Given text =
Government Budgets

The reason that India cannot afford to go on a debt binge


From UPSC perspective, the following things are important :

Prelims level : Fiscal deficit

Mains level : Paper 2- Challenges posed by high debt levels

The article discusses the challenges associated with the Budget with a high fiscal deficit.

Change in government’s stance

  • India’s economy has suffered more than most from the covid pandemic and so have its people.
  • Its economic contraction has put pressure on its government, like so many others, to respond.
  • Until this week, government’s response had been relatively restrained.
  • The government implied that any welfare-promoting and growth-enhancing measures had to stand on a solid macro-economic foundation.
  • The federal budget for the next financial year, 2021-22, with the fiscal deficit for the current fiscal at 9.5% of gross domestic product (GDP) has changed that optimistic narrative.
  • The government has effectively abandoned its long-term commitment to bring the deficit down to close to 3% of GDP, pitching instead for a gentle descent to 4.5%—six years from now.

Implications of high fiscal deficit

  • Once the covid pandemic retreats, India might end up with a debt-to-GDP ratio of about 90%, compared to the low 70s at present.
  • It would be saddled with a permanently elevated fiscal deficit and a financial system bogged down by high levels of bad debt.
  • Consumer price inflation has topped the Reserve Bank of India’s target zone of 2%-6% since the covid lockdown began last year.
  • Unlike the US or China, countries in India’s position—which have neither a reserve currency nor strong growth momentum—cannot grow rapidly while exploding their debt.
  • They can’t afford to ignore rating agencies because of their supposed bias, or cock a snook at bond markets and just run the currency presses instead.
  • They need to grow in order to reduce their debt. That’s a very different dynamic.
  • India isn’t so attractive that it can expect vast sums of investment to arrive even if its macro-economic numbers look bad and its sovereign rating is junk.
  • We don’t have a history of deflation, we aren’t hitting the zero lower bound.

Data to examine =
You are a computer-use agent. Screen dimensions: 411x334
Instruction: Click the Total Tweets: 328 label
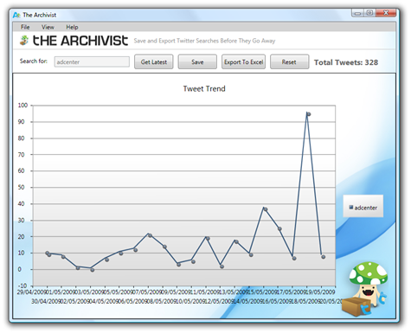coord(346,62)
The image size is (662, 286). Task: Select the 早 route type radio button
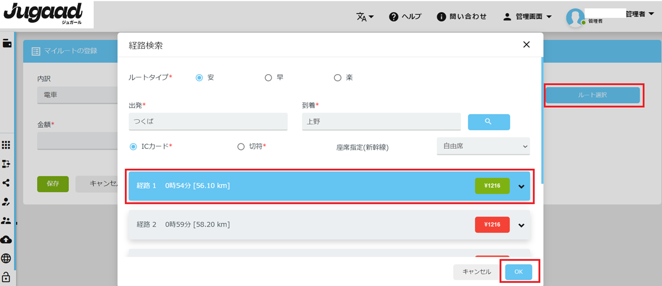[x=268, y=78]
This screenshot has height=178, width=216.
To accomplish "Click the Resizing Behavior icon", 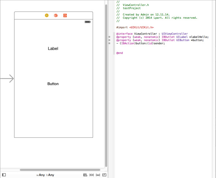I will (x=105, y=175).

Work item =
Rewrite the part of the article on India's debt that opens with "Change in government’s" and closes with "years from now.", putting "cautious" in place of "restrained".

Expected answer =
Change in government’s stance

  • India’s economy has suffered more than most from the covid pandemic and so have its people.
  • Its economic contraction has put pressure on its government, like so many others, to respond.
  • Until this week, government’s response had been relatively cautious.
  • The government implied that any welfare-promoting and growth-enhancing measures had to stand on a solid macro-economic foundation.
  • The federal budget for the next financial year, 2021-22, with the fiscal deficit for the current fiscal at 9.5% of gross domestic product (GDP) has changed that optimistic narrative.
  • The government has effectively abandoned its long-term commitment to bring the deficit down to close to 3% of GDP, pitching instead for a gentle descent to 4.5%—six years from now.